Ultimately, nursing schools’ inability to expand means patients get care from overworked nurses in understaffed hospitals and clinics, she said.
“Instead of being taken care of by a nurse with three patients, you’re being taken care of by a nurse who has six patients,” Forkner said.
Colorado nursing schools’ lack of qualified instructors led more than 2,600 applicants to be turned away from nursing programs in Colorado in 2003, Tuesday’s study found.
The state’s nursing shortage is estimated at 11 percent. That gap is predicted to nearly triple, to 30 percent, by 2020 if schools can’t bolster faculty ranks.
Additionally, schools are finding it increasingly difficult to place nursing students in clinical rotations at Colorado hospitals, said Sue Carparelli, chief executive of the Colorado Center for Nursing Excellence.

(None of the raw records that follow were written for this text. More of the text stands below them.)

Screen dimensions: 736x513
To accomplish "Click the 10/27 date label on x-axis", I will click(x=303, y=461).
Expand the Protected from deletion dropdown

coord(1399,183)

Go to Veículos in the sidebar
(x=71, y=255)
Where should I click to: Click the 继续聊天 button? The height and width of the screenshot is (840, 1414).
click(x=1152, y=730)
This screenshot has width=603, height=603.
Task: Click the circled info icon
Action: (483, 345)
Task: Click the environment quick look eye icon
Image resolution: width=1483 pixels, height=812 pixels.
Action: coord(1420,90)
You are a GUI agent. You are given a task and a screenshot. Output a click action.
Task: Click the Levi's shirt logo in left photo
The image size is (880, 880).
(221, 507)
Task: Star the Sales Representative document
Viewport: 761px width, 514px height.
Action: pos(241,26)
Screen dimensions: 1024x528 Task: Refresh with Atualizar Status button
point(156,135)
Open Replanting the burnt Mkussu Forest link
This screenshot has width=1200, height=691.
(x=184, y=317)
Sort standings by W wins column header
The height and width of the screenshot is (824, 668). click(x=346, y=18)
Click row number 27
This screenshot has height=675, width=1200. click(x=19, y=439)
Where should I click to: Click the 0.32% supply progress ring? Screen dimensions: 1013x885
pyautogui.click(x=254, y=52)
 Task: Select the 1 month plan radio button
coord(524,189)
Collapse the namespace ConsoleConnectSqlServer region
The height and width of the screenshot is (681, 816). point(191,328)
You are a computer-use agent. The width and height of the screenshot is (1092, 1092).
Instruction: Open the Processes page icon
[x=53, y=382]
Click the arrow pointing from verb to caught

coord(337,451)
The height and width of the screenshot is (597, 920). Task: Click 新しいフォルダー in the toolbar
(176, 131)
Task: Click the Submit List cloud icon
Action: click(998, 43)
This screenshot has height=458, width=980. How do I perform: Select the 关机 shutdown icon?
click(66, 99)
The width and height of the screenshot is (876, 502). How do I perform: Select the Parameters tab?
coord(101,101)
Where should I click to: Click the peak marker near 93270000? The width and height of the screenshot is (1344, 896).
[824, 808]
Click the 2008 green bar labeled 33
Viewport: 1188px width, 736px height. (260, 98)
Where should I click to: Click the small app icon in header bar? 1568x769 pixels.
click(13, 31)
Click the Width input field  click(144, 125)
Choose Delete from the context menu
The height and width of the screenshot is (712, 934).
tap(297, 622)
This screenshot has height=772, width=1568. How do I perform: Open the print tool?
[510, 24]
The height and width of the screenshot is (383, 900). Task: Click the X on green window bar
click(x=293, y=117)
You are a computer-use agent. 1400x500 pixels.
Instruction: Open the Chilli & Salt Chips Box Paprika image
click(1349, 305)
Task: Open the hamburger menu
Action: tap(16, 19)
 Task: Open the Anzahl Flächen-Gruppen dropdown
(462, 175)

There are simply too many students and not enough instructors with time to teach. So schools have turned to nursing homes, outpatient surgery centers and other alternative training sites, she said.
In part, this has led to big differences in the quality of education at Colorado nursing schools. Recent graduates seeking nursing positions at Denver- area hospitals often want to enroll in post-graduate residency programs before they feel comfortable practicing alone, said Sonja Classen, nurse recruiter at Presbyterian/St. Luke’s Medical Center.
“They look at, ‘How will the hospital support me as a new grad?”‘ Classen said.
But even on the private side, capacity is an issue: Presbyterian/St. Luke’s residency program is currently full.